An alternative approach is to do the filtering directly in the fragment shader when rendering the reflective surface, by performing many texture samples within a window. This is more of a brute force approach. Each sample is offset to access a square area around the target pixel. I use an NxN tap Gaussian weighted blur filter, where:
N = 2^(filter_level+1) - 1
A non-blurred perfect mirror reflection with filter_level=0 has a single sample computed as N = 2^(0+1)-1 = 1. [Technically, a single filter sample still linearly interpolates between 4 adjacent texels using the hardware interpolation unit.] A filter_level=5 Gaussian kernel has N= 2^(5+1)-1 = 63 samples in each dimension, for 3969 samples total. That's a lot of texture samples! It really kills performance, dropping the framerate from 220 FPS to only 19 FPS as shown in the screenshot below. Note the framerate in the lower left corner of the image. But the results look great!
Rough reflection using a 63x63 hardware texture filter kernel taking 3969 texture samples and running at only 19 FPS. |
The takeaway is that mipmaps are fast but produce poor visual results, and shader texture filtering is slow but produces good visual results. So what do we do? I chose to combine the two approaches: select a middle mipmap level, and filter it using a small kernel. This has a fraction of the texture lookups/runtime cost, but produces results that are almost as high quality as the full filtering approach. For a filter_level of 5, I split this into a mipmap_filter_level of 2 and a shader_filter_level of 3. The mipmap filtering is applied first with a 2^2 x 2^2 = 4x4 pixel mipmap. Then the shader filtering is applied with a kernel size N= 2^(3+1)-1 = 15. The total number of texture samples is 15x15 = 225, which is nearly 18x fewer texture accesses. This gets the frame rate back up to around 220 FPS.

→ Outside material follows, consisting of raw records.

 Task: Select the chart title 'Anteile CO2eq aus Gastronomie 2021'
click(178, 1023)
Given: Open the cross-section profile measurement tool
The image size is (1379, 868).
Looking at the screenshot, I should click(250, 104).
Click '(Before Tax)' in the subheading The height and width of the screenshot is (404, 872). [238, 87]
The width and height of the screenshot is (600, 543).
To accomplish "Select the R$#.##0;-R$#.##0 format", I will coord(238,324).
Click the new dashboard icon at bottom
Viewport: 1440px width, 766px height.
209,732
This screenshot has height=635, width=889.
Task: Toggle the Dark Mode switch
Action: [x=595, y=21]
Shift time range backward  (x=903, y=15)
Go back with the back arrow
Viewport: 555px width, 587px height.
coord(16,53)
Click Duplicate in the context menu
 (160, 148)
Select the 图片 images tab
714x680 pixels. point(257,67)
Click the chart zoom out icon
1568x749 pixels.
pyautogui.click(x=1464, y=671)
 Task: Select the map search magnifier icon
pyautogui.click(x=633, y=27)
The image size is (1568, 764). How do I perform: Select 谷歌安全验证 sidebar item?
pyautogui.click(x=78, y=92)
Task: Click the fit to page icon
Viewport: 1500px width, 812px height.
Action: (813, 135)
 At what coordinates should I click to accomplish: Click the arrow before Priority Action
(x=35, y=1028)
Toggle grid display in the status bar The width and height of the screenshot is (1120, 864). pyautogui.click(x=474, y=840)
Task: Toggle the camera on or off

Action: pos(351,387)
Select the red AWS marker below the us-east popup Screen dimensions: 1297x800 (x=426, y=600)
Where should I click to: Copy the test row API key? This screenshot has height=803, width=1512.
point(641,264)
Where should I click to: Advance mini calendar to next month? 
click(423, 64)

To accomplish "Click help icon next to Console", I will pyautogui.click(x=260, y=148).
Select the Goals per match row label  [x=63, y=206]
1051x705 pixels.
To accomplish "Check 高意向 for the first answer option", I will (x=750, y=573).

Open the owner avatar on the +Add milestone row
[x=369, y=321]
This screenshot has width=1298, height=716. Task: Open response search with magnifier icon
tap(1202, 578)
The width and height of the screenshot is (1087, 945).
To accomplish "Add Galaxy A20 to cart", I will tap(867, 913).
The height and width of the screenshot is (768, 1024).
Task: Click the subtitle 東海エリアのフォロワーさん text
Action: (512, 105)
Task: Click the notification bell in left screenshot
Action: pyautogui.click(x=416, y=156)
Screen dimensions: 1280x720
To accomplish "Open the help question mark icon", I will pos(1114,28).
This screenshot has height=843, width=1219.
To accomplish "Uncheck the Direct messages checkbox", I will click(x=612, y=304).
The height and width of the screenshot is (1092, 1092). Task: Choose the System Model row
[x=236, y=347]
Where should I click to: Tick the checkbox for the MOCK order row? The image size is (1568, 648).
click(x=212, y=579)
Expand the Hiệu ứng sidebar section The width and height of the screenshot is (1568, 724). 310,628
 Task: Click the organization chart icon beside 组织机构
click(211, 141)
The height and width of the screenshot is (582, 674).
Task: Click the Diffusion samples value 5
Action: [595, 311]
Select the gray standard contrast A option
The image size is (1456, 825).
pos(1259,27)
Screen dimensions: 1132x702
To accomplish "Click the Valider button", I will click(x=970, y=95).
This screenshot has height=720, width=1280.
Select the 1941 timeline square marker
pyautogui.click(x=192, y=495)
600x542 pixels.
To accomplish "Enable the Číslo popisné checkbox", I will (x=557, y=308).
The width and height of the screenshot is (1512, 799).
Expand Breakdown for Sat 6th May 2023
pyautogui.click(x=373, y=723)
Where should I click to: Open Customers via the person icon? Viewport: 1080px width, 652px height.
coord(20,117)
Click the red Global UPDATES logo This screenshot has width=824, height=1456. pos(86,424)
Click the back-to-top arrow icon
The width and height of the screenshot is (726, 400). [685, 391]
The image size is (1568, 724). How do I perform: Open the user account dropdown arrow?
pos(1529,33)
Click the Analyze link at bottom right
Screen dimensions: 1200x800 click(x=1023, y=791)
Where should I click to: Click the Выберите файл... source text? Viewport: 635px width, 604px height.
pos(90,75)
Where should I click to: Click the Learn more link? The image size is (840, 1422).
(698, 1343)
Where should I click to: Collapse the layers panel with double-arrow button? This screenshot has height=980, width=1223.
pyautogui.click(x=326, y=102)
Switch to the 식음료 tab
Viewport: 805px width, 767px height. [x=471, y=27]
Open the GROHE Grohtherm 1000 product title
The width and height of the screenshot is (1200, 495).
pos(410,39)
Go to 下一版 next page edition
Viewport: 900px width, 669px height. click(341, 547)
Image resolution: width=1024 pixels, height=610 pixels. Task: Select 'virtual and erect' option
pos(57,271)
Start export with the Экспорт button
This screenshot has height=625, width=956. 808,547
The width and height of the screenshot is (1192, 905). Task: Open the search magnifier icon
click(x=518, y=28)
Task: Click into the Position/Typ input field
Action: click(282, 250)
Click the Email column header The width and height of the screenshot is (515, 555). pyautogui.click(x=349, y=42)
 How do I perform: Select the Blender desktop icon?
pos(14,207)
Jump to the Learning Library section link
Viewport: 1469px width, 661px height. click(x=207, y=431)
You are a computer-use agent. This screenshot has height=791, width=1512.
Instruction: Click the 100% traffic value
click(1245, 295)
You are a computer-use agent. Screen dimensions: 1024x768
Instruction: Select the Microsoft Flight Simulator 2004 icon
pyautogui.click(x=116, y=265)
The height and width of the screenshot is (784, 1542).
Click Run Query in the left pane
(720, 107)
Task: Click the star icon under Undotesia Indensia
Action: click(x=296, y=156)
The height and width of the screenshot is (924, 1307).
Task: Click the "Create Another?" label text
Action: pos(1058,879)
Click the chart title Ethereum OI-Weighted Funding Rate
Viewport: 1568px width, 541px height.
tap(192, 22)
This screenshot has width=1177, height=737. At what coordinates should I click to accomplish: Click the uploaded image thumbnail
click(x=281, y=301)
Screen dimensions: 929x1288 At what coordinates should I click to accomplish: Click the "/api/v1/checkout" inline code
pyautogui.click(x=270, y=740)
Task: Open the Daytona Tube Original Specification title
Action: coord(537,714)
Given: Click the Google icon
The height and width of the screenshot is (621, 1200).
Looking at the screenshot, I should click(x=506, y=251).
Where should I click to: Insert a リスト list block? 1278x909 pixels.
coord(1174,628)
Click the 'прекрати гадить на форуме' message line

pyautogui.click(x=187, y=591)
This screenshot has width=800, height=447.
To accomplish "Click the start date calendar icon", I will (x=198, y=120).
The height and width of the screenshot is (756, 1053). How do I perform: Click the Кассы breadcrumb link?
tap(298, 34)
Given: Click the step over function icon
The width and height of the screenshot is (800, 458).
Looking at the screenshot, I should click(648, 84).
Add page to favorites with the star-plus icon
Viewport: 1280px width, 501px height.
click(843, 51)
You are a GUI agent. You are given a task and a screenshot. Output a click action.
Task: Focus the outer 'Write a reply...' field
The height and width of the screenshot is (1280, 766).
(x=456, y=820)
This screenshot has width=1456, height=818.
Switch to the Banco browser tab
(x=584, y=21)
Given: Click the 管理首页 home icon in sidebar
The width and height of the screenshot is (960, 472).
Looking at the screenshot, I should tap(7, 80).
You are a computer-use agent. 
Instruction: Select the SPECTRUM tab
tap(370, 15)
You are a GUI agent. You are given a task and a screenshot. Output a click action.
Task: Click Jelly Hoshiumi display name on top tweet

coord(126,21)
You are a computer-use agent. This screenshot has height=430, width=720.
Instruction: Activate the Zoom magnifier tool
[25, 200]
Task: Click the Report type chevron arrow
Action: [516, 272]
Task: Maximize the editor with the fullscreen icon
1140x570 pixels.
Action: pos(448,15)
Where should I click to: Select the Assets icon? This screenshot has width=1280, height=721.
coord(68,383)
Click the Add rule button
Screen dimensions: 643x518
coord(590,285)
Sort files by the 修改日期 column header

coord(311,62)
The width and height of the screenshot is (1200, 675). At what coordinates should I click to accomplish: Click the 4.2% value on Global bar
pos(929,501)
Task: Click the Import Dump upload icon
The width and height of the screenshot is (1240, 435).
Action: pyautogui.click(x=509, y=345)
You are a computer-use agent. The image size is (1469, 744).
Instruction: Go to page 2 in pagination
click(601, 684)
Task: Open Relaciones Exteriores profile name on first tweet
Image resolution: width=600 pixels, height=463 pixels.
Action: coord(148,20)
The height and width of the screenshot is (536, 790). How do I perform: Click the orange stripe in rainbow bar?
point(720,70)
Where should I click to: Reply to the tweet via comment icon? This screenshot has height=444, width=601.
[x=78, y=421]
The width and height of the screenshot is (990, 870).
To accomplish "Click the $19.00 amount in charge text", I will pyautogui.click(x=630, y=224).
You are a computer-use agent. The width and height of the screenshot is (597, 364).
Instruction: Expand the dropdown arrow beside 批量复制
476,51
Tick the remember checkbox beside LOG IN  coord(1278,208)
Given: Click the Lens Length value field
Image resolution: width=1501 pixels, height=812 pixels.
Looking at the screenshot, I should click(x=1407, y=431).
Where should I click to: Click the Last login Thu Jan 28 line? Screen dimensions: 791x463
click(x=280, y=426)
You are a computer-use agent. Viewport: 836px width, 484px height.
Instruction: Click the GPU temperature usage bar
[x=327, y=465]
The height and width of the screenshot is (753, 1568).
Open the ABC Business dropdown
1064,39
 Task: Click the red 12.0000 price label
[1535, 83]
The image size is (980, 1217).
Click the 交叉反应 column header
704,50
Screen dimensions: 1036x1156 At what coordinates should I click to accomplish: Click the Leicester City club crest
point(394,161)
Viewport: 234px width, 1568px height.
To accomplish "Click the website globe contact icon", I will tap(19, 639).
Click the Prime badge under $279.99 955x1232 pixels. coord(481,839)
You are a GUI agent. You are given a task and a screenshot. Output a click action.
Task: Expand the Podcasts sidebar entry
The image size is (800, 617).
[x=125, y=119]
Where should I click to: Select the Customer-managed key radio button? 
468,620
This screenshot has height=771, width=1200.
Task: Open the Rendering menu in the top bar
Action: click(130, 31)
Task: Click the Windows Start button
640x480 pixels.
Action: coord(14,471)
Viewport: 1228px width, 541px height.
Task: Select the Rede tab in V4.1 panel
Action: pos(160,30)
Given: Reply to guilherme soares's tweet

I'm not sure exactly why it's as fast as a 1x1 filter. The texture reads from the level 2 mipmap data are likely faster due to better GPU cache coherency between the threads. That would make sense if the filtering was texture memory bandwidth limited. I assume the frame rate is limited by something else for this scene + view, maybe by the CPU or other shader code.
Here is what the final image looks like. It's almost identical in quality to the 63x63 filter kernel image above. The amount of blur is slightly different due to the inexactness of the filter_level math (it's integer, not floating-point, so there are rounding issues). Other than that, the results are perfectly acceptable. Also, this image uses different blur values for the other spheres to the right, so concentrate on the closest sphere on the left for comparison with the previous two images.
Rough reflection using a combination of mipmap level 2 and a 15x15 texture filter kernel taking 225 texture samples. |
Here is a view of 8 metal spheres of varying roughness, from matte (fully diffuse lighting) on the left to mirror reflective (fully specular lighting) on the right. Each sphere is one filter_level different from the one next to it; the specular shininess factor increases by 2x from left to right.
Reflective metal spheres of varying roughness with roughest on the left and mirror smooth on the right. |
This screenshot shows a closer view of the rough sphere on the left, with the filter_level/specular exponent biased a bit differently to get a clearer reflection. There are no significant filtering artifacts even at this extreme blurring level.
Smiley reflection in rough metal sphere showing high quality blur. |
I'm pretty happy with these results, and the solution is relatively simple. The next step is to make the materials editable by the user and to make the reflective shapes dynamic so that they can be moved around the level. In fact, I've already done this, but I'll have to show it in a later post.